Transition proof-of-concept prototype at Airventure 2008

Taking driving to a whole new level. Credit: Terrafugia.

“Completion of the Transition Proof of Concept is a significant milestone in the development of the first practical roadable aircraft,” said Carl Dietrich, CEO and CTO of Terrafugia Inc, announcing the machine's debut at AirVenture Oshkosh 2008.

As an aircraft the Transition is an ordinary small single-engined plane, designed to fit into the new US category "Light Sport Aircraft". A licence to pilot a light-sport plane is easier to get than a normal private pilot's ticket, and the red tape associated with running such a machine is thinner.

Small private planes, of course, aren't flying cars. They need a lot of room to take off and land, and make too much noise when doing so to be tolerated in built-up areas. A normal private pilot can't acquire or keep up the instrument flying skills that would allow operations in bad weather or heavily-used airspace. Even if they could, current air-traffic systems could never cope with planes in the same densities as roads can accept cars, and there are safety rules about single engines over urban areas.

So a true science-fiction flying car isn't achievable yet.

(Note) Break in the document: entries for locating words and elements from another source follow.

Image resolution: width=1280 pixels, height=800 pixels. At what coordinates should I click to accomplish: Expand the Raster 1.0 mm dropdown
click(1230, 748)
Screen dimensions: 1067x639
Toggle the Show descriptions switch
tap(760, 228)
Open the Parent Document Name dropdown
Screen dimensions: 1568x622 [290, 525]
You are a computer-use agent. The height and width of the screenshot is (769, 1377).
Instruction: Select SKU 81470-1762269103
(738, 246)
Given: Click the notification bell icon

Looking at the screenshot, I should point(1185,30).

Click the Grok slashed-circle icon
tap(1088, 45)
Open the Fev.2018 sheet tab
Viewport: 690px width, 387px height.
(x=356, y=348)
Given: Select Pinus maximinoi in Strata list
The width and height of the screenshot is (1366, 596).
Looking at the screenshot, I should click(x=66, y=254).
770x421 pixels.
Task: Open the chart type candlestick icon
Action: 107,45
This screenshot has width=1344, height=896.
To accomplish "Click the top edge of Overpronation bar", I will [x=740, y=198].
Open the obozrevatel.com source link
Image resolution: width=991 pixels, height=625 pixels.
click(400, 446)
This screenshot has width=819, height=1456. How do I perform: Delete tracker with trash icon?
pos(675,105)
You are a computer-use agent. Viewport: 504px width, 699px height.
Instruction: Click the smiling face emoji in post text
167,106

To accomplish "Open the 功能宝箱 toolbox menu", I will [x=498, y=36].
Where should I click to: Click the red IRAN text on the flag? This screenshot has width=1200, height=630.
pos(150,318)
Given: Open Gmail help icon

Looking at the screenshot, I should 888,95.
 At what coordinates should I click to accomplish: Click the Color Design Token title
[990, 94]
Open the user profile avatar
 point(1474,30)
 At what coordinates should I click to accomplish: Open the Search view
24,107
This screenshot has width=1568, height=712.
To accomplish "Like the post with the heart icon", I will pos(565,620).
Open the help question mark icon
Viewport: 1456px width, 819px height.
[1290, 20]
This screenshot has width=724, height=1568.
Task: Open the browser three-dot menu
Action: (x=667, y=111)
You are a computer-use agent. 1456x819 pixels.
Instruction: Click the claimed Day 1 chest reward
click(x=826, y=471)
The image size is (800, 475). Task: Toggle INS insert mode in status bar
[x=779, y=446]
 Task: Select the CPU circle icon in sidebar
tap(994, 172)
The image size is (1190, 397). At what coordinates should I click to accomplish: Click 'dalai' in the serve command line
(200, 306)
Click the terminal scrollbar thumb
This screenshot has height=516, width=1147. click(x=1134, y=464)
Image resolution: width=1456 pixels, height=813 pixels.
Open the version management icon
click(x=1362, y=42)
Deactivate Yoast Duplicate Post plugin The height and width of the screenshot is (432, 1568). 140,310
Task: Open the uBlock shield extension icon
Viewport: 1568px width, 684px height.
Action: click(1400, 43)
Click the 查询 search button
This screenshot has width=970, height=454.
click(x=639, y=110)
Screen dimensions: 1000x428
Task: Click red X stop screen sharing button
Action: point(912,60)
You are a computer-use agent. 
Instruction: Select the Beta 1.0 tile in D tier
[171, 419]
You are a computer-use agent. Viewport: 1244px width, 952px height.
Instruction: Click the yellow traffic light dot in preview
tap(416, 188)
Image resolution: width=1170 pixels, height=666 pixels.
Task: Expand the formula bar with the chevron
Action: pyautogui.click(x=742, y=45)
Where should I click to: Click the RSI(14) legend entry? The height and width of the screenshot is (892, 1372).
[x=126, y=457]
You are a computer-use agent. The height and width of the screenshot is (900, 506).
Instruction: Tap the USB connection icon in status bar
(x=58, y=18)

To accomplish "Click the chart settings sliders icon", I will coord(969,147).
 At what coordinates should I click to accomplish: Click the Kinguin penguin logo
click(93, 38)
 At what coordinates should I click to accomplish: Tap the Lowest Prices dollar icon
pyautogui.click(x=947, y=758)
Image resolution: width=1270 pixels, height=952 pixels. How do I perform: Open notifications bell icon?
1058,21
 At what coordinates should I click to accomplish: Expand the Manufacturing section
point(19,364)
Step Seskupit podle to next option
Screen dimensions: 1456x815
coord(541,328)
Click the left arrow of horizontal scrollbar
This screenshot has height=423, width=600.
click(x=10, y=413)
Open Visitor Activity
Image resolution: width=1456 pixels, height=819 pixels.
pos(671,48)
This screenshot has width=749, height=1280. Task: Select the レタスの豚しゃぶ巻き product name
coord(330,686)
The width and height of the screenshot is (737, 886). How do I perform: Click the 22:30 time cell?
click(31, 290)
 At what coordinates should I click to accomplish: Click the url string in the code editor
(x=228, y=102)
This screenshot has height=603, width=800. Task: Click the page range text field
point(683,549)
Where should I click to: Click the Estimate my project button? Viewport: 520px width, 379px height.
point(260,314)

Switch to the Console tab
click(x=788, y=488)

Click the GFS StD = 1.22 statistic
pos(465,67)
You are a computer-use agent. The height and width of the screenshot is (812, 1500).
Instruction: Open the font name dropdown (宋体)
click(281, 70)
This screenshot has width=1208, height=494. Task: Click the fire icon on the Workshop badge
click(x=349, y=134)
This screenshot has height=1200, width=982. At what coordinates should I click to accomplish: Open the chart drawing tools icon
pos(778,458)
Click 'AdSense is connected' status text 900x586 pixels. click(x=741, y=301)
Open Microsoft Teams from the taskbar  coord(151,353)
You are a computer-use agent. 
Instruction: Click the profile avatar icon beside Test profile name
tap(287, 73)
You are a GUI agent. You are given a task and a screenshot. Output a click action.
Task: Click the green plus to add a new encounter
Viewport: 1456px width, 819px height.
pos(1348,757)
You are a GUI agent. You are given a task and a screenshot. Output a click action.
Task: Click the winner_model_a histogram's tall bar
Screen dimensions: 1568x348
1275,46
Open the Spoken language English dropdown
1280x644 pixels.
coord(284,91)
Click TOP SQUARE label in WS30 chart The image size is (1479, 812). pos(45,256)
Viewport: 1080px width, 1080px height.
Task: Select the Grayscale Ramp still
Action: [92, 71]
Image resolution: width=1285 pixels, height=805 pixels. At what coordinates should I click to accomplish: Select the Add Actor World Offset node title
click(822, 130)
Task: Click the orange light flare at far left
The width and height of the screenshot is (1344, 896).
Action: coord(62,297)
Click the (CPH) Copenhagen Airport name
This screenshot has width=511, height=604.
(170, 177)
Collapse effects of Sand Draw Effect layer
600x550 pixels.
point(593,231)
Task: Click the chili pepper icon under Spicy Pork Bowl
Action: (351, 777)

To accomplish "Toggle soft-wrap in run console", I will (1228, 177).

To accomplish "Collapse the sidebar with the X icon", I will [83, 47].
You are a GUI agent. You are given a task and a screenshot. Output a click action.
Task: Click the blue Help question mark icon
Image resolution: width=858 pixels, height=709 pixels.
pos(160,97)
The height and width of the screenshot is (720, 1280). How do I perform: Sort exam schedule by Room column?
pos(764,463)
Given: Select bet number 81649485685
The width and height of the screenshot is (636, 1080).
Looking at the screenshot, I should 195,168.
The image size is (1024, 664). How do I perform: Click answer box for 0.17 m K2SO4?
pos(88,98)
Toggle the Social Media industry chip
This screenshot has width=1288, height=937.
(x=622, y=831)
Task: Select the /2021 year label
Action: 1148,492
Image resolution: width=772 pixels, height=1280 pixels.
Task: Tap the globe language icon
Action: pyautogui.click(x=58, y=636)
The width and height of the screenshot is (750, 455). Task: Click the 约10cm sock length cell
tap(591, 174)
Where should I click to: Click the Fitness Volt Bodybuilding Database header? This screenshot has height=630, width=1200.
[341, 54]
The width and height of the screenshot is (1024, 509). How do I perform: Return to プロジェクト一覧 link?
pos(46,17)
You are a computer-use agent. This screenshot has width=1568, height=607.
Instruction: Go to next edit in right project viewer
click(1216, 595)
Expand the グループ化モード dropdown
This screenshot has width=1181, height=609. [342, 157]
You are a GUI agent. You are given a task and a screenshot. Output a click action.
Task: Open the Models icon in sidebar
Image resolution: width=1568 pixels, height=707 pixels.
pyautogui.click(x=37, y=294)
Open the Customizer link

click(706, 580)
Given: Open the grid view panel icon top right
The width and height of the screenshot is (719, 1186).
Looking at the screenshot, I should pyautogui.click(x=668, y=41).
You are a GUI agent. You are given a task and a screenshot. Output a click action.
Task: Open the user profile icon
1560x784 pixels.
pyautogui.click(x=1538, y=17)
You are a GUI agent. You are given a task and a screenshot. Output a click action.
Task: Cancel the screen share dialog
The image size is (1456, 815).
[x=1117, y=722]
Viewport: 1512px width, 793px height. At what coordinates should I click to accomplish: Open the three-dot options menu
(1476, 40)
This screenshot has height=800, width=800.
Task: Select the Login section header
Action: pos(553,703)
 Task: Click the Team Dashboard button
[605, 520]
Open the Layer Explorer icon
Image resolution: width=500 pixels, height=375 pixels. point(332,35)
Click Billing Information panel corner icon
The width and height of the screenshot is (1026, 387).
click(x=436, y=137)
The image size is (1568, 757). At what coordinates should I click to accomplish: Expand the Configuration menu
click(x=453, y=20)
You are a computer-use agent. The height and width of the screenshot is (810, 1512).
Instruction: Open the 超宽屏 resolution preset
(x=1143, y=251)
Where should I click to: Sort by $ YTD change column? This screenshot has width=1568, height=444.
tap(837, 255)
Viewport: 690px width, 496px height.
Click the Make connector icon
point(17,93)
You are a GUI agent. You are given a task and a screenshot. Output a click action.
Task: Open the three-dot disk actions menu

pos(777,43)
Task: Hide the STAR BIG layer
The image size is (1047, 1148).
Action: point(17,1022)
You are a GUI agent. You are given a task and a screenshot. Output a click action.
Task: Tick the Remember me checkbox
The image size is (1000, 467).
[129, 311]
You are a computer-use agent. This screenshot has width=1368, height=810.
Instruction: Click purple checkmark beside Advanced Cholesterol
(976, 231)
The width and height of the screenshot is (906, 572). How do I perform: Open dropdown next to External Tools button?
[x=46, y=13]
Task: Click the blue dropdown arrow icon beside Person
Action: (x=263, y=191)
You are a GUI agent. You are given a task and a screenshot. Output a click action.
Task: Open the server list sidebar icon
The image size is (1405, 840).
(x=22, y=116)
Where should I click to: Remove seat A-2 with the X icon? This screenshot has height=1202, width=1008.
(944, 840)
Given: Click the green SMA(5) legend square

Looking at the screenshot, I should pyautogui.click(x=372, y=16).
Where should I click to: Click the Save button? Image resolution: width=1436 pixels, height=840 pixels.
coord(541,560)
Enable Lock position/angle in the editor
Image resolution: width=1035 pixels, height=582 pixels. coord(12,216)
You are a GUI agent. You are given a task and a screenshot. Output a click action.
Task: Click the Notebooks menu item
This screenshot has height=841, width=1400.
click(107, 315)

But, according to the Terrafugia engineers, with the advent of the light-sport category it is feasible for a small plane to also be a road car. A production Transition, they say, will be of a size to fit in a normal parking space with its wings folded, and will be certified road legal by the National Highways and Transportation Safety Administration. It will even run on super-unleaded.

Thus, you can drive to the shops, work, school etc. on the ground as you would today. But if there's a long journey ahead and the weather is within your piloting abilities, more options open up. You can drive the Transition to anywhere it's legal to take off - any small aerodrome, or even a decently sized bit of private road if the owner is happy - and it's up, up and away. You may not be able to avoid local congestion on the daily commute, but at least there's no need to sit in motorway traffic for hours at the weekend.

You then land on the same kind of strip, as near to your destination as you can find, fold the wings and drive the rest of the way. Should bad weather set in, you simply head home on the ground. No need for an instrument licence, hire cars, tie-downs or hangar space.

It's an attractive concept, and a Transition could be yours (at least if you're American) from around $148,000, deliveries from next year - though all planned production through Q2 2010 was booked up long ago according to Terrafugia. This tends to support the firm's belief that there are a large number of qualified private pilots out there, ready and able to provide a good market for Transitions.

The only tiny quibble that springs to mind is the rather limited useful load - just 550 lb on current estimates, which is unlikely to increase and might even decrease as the design finalises. With a full 120lb tank of petrol, this leaves just 430lb for people and bags. This means that two heavyish people won't be able to take much baggage with them on a long flight - though of course, the FAA won't be there checking your all-up weight every day. With a decent amount of runway a Transition could no doubt get airborne a bit overweight.